Junto a Concepción Bona, sus manos confeccionaron la primera bandera dominicana. Participó activamente en el proceso que culminó en 1844 transportando pólvora en sus propias faldas y elaboró muchos de los cartuchos que los trinitarios utilizaron esa noche. 

Más adelante, al revelarse las verdaderas intenciones del general Pedro Santana, que eran la de anexar la república a España, de inmediato se unió a los movimientos conspiradores que surgieron para derrocarlo. 

Intentó por todos los medios legales posibles para que los defensores de la Independencia pudieran regresar al país. 
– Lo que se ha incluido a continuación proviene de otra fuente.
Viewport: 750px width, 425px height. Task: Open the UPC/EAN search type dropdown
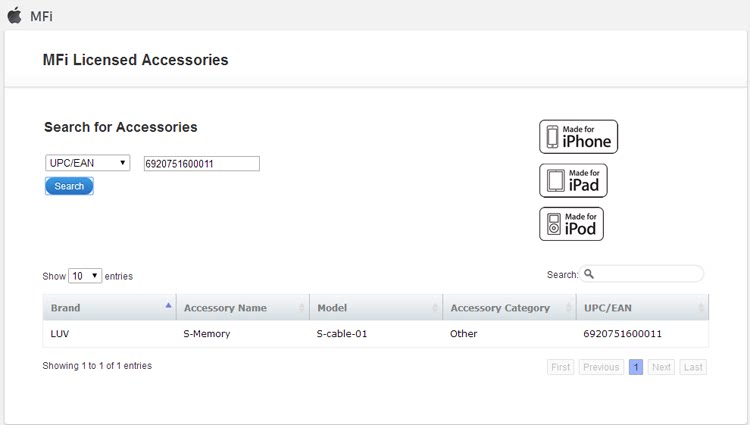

Una vez descubierta la conspiración, María Trinidad fue una de las primeras apresadas. La única conocedora del escondite de su sobrino Francisco Del Rosario Sánchez, a quien le llevaba comunicaciones que le llegaban. Justamente un año después de la independencia del país, fue ejecutada por haberse negado a traicionar a sus colaboradores a cambio de su vida junto a José del Carmen Figueroa, Andrés Sánchez y Nicolás de Barias quienes fueron sus compañeros de lucha. La sentencia fue ejecutada el 27 de febrero de 1845.  

En su honor se han nombrado escuelas, instituciones y una de las 31 provincias de la República Dominicana, localizada en la región Norte del país, dentro de las que se encuentran dentro de sus principales ciudades: Nagua, Río San Juan y Cabrera entre otras.

Considerada la primera víctima del crimen político en la historia republicana y la más elevada expresión del liderazgo femenino en su época. 

Al momento de fusilamiento, levantó sus ojos hacia el cielo y dijo la siguiente frase antes de morir: “Dios Mío, Cúmplase en mí tu voluntad y sálvese la República”.